Your task — Wherever "download" shows up in the records below, copy the whole line.

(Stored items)
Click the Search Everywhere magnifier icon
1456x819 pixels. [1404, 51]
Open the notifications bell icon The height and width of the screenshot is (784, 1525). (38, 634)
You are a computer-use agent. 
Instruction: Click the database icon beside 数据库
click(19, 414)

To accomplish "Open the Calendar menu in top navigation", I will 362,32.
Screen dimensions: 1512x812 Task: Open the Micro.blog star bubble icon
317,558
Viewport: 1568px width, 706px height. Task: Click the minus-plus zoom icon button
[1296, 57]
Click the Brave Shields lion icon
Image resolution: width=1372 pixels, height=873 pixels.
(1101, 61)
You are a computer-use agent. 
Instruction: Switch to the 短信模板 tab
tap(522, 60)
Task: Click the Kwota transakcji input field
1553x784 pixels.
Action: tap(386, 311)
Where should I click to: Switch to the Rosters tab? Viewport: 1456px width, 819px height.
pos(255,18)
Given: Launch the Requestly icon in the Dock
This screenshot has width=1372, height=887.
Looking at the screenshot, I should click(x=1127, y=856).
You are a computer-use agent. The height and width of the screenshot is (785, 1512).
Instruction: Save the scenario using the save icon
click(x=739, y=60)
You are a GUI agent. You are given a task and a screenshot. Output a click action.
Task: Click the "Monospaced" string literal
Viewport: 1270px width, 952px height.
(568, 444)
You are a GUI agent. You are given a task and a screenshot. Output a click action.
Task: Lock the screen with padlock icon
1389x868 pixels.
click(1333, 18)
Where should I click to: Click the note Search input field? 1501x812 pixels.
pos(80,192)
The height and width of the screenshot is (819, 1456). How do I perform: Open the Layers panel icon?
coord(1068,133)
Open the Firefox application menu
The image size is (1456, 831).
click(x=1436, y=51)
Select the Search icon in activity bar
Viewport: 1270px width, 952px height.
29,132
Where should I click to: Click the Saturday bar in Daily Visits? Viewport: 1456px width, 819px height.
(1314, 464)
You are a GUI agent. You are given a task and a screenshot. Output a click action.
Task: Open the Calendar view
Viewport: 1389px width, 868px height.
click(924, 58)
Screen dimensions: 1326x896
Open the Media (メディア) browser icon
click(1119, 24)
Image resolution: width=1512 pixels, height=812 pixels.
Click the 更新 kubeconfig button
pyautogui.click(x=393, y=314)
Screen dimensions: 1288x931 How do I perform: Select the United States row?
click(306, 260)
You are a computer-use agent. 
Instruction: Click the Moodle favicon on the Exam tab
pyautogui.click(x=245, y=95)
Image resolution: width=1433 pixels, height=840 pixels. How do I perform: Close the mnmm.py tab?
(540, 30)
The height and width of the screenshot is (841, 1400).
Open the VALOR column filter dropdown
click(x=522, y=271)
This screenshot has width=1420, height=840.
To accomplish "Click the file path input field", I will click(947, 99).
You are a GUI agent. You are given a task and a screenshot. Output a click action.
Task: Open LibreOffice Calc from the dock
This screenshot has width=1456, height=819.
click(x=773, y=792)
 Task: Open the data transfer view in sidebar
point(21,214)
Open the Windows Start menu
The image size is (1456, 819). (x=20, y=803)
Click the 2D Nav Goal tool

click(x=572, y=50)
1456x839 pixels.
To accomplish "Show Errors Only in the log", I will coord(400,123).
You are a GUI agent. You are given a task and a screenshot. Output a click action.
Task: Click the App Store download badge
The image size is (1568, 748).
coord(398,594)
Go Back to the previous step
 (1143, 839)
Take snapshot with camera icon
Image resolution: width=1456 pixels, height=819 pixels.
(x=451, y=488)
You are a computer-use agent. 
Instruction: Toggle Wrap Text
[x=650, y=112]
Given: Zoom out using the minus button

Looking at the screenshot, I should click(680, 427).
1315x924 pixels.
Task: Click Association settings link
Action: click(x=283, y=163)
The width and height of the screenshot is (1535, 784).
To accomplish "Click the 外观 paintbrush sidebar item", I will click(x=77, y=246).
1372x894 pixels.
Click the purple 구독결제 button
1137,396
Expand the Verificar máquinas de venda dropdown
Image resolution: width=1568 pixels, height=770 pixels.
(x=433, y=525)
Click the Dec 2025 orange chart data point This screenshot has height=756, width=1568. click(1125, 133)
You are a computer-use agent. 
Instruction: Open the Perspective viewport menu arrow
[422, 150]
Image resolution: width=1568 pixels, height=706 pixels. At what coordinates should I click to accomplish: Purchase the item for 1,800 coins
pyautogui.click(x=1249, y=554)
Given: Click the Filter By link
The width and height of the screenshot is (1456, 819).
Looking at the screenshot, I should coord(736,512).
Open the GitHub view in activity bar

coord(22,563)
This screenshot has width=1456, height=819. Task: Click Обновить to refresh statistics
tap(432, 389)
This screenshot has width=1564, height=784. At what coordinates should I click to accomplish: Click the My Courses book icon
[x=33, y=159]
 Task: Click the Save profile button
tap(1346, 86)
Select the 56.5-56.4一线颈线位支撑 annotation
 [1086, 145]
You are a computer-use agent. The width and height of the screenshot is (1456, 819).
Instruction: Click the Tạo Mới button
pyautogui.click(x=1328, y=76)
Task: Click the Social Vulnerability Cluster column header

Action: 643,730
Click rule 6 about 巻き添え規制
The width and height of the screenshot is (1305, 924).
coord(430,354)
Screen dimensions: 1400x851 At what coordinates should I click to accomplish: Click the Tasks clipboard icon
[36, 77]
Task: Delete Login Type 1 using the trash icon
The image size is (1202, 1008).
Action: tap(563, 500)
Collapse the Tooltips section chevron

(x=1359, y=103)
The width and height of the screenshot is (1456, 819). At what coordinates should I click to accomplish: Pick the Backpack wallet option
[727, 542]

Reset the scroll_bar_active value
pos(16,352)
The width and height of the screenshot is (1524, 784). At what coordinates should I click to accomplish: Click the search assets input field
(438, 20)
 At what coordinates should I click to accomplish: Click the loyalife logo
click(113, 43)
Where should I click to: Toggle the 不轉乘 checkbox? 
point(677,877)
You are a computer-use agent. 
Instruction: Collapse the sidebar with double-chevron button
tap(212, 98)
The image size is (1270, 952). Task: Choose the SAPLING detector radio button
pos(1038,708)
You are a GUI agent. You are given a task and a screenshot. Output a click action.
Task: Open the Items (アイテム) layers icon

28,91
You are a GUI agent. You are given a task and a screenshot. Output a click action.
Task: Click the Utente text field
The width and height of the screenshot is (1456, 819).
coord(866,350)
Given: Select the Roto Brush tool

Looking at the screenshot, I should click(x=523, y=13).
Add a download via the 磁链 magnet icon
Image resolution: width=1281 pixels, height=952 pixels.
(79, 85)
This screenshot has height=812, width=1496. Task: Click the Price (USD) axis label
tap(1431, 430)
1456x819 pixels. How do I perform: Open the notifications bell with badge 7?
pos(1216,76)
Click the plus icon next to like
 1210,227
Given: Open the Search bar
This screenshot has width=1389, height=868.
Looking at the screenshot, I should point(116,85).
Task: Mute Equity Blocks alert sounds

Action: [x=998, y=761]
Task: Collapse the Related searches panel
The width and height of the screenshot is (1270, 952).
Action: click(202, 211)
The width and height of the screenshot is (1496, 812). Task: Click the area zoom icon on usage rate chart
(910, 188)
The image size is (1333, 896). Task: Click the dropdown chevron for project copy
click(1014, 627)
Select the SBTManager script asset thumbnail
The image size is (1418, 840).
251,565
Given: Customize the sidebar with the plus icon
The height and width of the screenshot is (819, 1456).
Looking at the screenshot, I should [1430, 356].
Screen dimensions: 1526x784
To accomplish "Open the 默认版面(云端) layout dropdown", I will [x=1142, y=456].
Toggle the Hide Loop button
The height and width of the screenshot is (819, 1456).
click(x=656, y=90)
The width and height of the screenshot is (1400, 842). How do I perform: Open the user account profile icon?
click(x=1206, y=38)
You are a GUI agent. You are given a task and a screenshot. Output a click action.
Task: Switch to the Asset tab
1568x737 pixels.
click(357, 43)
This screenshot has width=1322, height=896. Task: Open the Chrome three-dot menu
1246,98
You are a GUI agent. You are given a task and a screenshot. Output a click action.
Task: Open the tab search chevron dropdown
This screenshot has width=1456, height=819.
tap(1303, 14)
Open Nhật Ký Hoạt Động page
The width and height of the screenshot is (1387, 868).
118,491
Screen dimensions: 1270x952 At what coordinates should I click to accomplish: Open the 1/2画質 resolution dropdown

Task result —
Task: Click the App Store download badge
Add a download via the 磁链 magnet icon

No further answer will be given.